TAREAS A REALIZAR
**a.** Según el fragmento sobre el golpe contra Bosch, ¿quién fue el primero en llegar al despacho?
**b.** Indica si cada afirmación concuerda con el fragmento sobre el golpe contra Bosch, y cita las palabras del fragmento que lo deciden: (i) Juan Casasnovas dormía en su casa de Los Prados; (ii) el comunicado leído en la radio estaba firmado por 27 oficiales; (iii) Juan Casasnovas pudo volver a salir del despacho.
**c.** Escribe la continuación del fragmento sobre el golpe contra Bosch a partir de su última oración.

FRAGMENTO PARA LEER
Juan Bosch: Memorias del Golpe (9)

FARID KURY
FARID KURY
La madrugada ganaba espacio cuando decidí llamar al doctor Juan Casasnovas, presidente del Senado y de la Asamblea Nacional, y al presidente de la Cámara de Diputados, doctor Rafael Molina Ureña. El primero dormía en su casa de San Pedro de Macorís, la ciudad de los bellos atardeceres, como bien la calificara el extraordinario poeta Gastón F. Deligne.
El segundo en su casa de Los Prados, en el Kilómetro ocho y medio de la Autopista Duarte. No les expliqué los detalles de lo que acontecía en Palacio. Sólo les dije que me urgía verlos. Por supuesto, no eran tontos para ignorar que si los requería a esa hora era porque algo olía mal. Para entonces los golpistas controlaban la entrada y salida de Palacio. Pero sin muchas dificultades ambos pudieron llegar a mi despacho, donde yo estaba en condiciones deplorables.
En ese momento, recuerdo, estaban conmigo, entre otros, el joven ministro de Finanzas, de apenas 27 años, de descendencia libanesa, Jacobo Majluta, y el ministro de la Presidencia, Abraham Jaar. Primero llegó Rafael Molina Ureña. Le solicité convocar la Asamblea Nacional para presentar mi renuncia. Salió de inmediato a cumplir la tarea encomendada. Al rato, llegó Juan Casasnovas, y le solicité lo mismo. Pero éste no pudo volver a salir.
De todas maneras, en verdad, era inútil cualquier esfuerzo en esa dirección. Ya estaba derrocado. El gobierno no existía. La ilegalidad reinaba. Los golpistas controlaban la nación, y no iban a permitir una reunión de la Asamblea Nacional. En aquel momento de soberbia, los golpistas ignoraban que mi voz, la voz de la esperanza, no podía acallarse por  mucho tiempo, ni mi pensamiento podía encadenarse por un segundo a intereses diferentes a los de mi pueblo. Yo, sin embargo, sabía que en ese escenario o en cualquier otro, en mi país o fuera de él, mi voz sería escuchada y habría de movilizar a millares de dominicanos en búsqueda de un mejor destino, de un destino en libertad y democracia.
La mañana del 25 de septiembre reinó la incertidumbre y la confusión en la República Dominicana.
Los rumores circulaban de boca en boca y daban cuenta de la caída del presidente que había obtenido el respaldo del sesenta por ciento de los electores en las urnas. Entonces, un extenso comunicado leído en la oficial radio Santo Domingo y firmado por 27 oficiales encabezados por el ministro de las Fuerzas Armadas, los jefes de la Policía, del Ejército, la Marina y la Aviación, confirmaba que efectivamente, el cuartelazo era un hecho.
La población quedó atónita, anonadada.

LÍNEAS DE DATOS
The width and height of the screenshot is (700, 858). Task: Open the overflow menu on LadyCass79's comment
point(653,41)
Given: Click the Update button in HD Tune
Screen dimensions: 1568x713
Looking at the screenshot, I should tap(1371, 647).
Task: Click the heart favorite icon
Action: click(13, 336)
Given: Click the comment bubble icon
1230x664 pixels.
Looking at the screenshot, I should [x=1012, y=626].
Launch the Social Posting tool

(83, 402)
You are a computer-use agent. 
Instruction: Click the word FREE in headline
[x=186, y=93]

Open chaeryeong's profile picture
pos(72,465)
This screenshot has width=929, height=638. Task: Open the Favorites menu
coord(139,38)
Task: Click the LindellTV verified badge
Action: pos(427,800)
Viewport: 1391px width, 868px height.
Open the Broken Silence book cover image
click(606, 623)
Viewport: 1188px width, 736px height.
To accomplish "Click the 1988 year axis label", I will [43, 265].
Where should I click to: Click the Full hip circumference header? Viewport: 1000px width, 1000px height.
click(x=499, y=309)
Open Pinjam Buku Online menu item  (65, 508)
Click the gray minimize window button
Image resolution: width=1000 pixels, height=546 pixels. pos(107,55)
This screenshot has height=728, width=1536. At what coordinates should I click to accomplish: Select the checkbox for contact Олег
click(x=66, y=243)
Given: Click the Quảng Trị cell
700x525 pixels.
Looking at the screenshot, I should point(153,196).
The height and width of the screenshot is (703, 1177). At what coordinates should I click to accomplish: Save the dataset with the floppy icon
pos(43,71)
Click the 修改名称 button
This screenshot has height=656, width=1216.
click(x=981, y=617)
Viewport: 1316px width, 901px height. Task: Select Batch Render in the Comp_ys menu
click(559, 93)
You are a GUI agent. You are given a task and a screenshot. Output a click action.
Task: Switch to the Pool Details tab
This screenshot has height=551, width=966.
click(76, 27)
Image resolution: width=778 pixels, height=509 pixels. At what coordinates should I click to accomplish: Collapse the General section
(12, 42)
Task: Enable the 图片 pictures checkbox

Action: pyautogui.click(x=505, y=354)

RESPUESTAS DEL EJERCICIO
**a.** Rafael Molina Ureña.

**b.**
(i) No: "El primero dormía en su casa de San Pedro de Macorís".
(ii) Sí: "firmado por 27 oficiales encabezados por el ministro de las Fuerzas Armadas".
(iii) No: "Pero éste no pudo volver a salir."

**c.**
Una sarta de mentiras asquerosas fue difundida para justificar la puñalada a la democracia. Decían que me habían derrocado porque había llevado la nación al caos y al desorden. También por mi desprecio a la constitución y a los derechos individuales y por mi incapacidad para combatir el comunismo. Que con mi proceder gubernamental empujaba el país al comunismo. Esos argumentos no podían ser más ridículos, más pueriles. ¿Quién podía creer semejantes injurias disparatadas? A las injurias y a las falsedades recurren siempre los carentes de argumentos sólidos. Se inventaban esas vulgares mentiras, porque temían que tronaran los tambores de la rebelión de los humildes.
Fue formada una junta militar que recurrióٗ a todo tipo de atropello para dominar el país. La represión fue generalizada y los arrestos fueron indiscriminados. El nuevo gobierno de facto suspendió las Cámaras Legislativas y puso en vigor nuevamente la constitución del 17 de diciembre de 1962, aprobada por el gobierno del Consejo de Estado, que otorgaba facultades legislativas al gobierno.
Los partidos marxistas-leninistas fueron declarados fuera de la ley. También fue declarado el estado de sitio y toque de queda en todo el país, desde las seis de la tarde hasta las seis de la mañana.
En cuanto a mí, al principio, el gobierno de facto no tenía idea de lo que harían conmigo.
Finalmente, prevaleció la idea de que tenerme en el país era demasiado peligroso. Sabían que tenía, como pocos, el poder de la palabra y de la comunicación, y pensaban que podía encender los ánimos de por si revoloteados de la población. Fue entonces cuando decidieron enviarme al exilio. Otra vez el exilio. Parece que no fueron suficientes 23 años.
Pero estaban equivocados. Sencillamente equivocados. Era una verdadera tontería pensar que desterrándome se apagaría la llama de la inconformidad y rebeldía. El Triunvirato podía gobernar la hacienda pública, pero nunca las almas dominicanas. Esas almas desamparadas a las que prediqué con palabras y con hechos no había cómo someterlas.
La mecha de la discordia, prendida por ellos ya nadie podía apagarla. Debía estallar, como estalló apenas dos meses después cuando un grupo de jóvenes del 14 de junio, encabezado por el patriota
Manuel Aurelio Tavares Justo, se sublevó en las montañas de Quisqueya pidiendo el retorno del gobierno constitucional. Y estallaría también el 24 de abril de 1965 cuando militares constitucionalistas se lanzaron a derrocar el gobierno de facto encabezado por Donald Reid Cabral y a pedir mi vuelta a la presidencia sin elecciones.